3 February 2010

MistraPharma Highlights Environmental Effects of Drug Production

On January 27 the Drug Administration, the County Council, Astra Zeneca and researchers gathered to discuss the problem of emissions from pharmaceutical manufacturing plants in developing countries. The results from the Drug Administration’s investigation, made on behalf of the Government, were reported.

MistrasPharma’s program director Christina Rudén opened the seminar, which attracted about 40 people to KTH (Royal Institute of Technology in Stockholm.) Following her, Professor Joakim Larsson presented a study showing that pharmaceutical plants in India discharge massive amounts of harmful pharmaceutical substances in waste water.

Very high levels of drug residues were measured in the industrial-water discharges from treatment plants handling process water from some ninety pharmaceutical plants in the Hyderabad region. Of the products that reach the Swedish market, 74 out of 242 products surveyed contained active substances produced by factories whose waste water is processed by treatment plants.

One particular treatment plant studied released 45 kg of the antibiotic ciprofloxacin in a single day—the equivalent of five times the entire daily consumption of Sweden. The study therefore includes calculating the risk that antibiotic resistance develops and spreads worldwide creating a increasingly serious health concern for all of mankind.

AstraZeneca, like other major drug manufacturers, has outsourced a large part of its production to, among other locations, India. In the case of AstraZeneca, this is approximately 80 percent of production. The company has developed its own inspection system to monitor and control the production in low-cost countries.
“We are probably poking around a lot more in our subcontractors’ operations compared to what other pharmaceutical companies do. I think I can attest to that," says Camilla Nykvist to the newspaper Miljörapporten (The Environmental Report.) She has worked for almost a decade examining and inspecting AstraZeneca’s subcontractors. Despite her efforts there are still large quantities of medicinal substances emitted into wastewater.

“AstraZeneca is proactively working with these issues and they clearly have an ambitious inspection system, but at the same time there is clearly a weak link somewhere in the chain," says Christina Rudén.

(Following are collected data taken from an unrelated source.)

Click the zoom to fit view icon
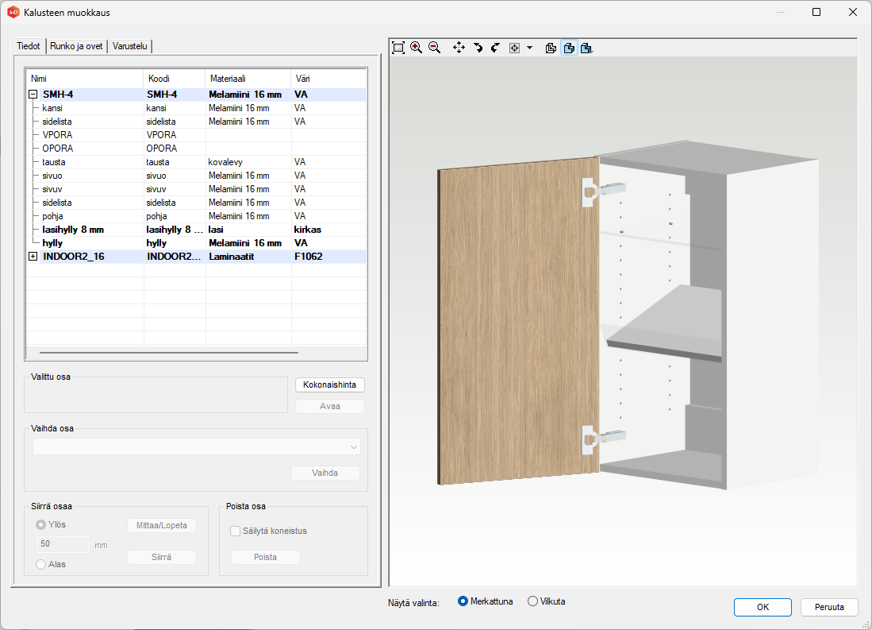 coord(398,48)
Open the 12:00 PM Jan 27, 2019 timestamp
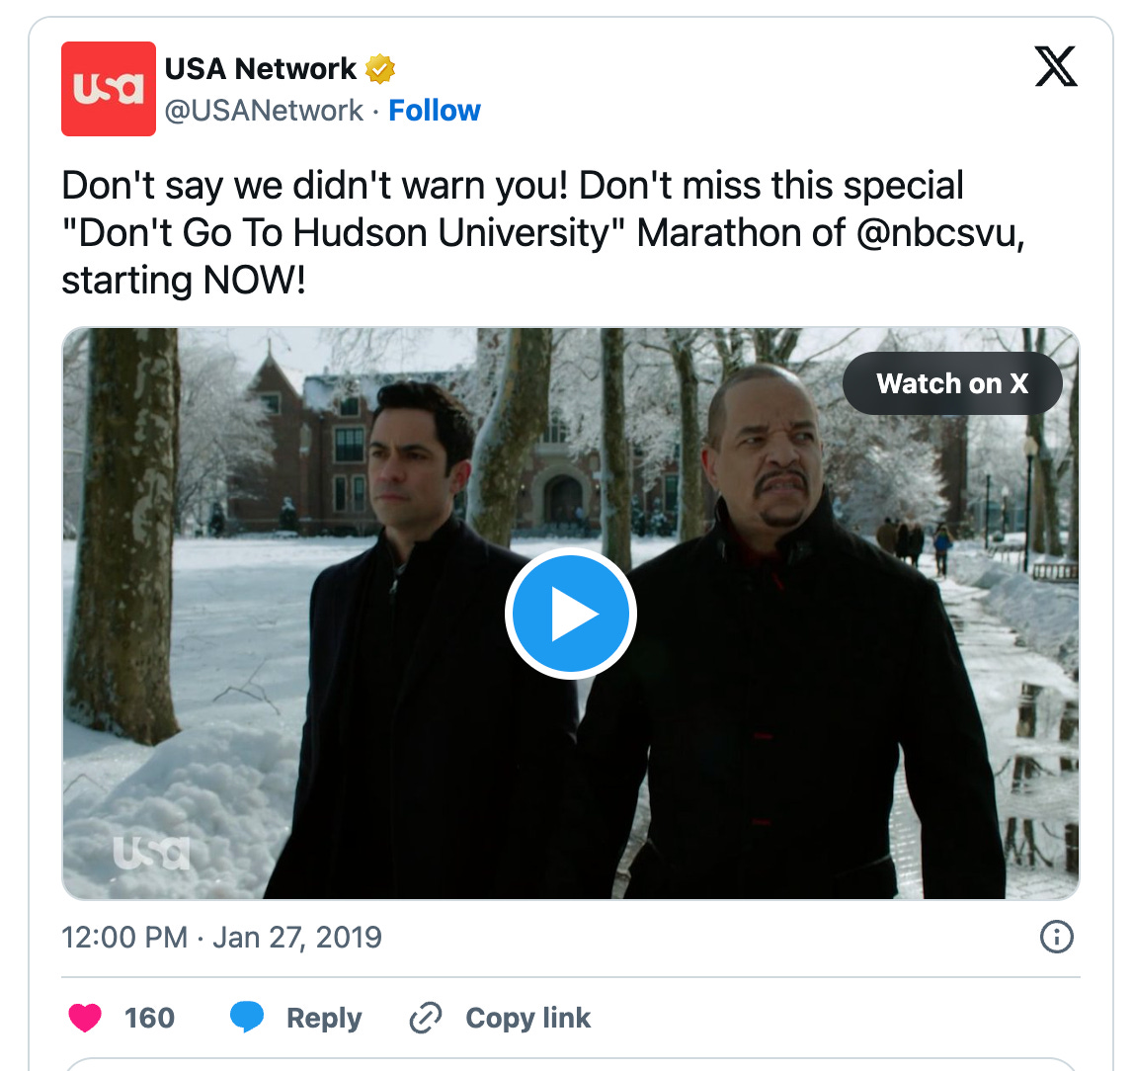 [221, 938]
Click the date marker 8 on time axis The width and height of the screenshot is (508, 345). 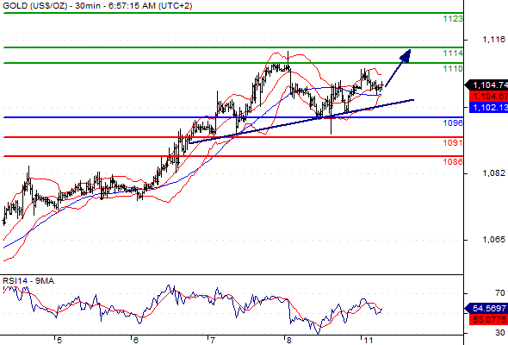coord(288,340)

The seminar ended with a panel discussion among Christina Rudén, Joakim Larsson, Charlotte Unger (the Environmental Manager at the National Drug Administration), Camilla Nykvist, Therese Olsen representing both the County Councils' Environmental Network and the Uppsala County Council. Both voluntary commitments and binding legislation at the EU level were discussed as possible response strategies.

“It was a good, constructive discussion among authorities, scientists and industry," says Christina Rudén.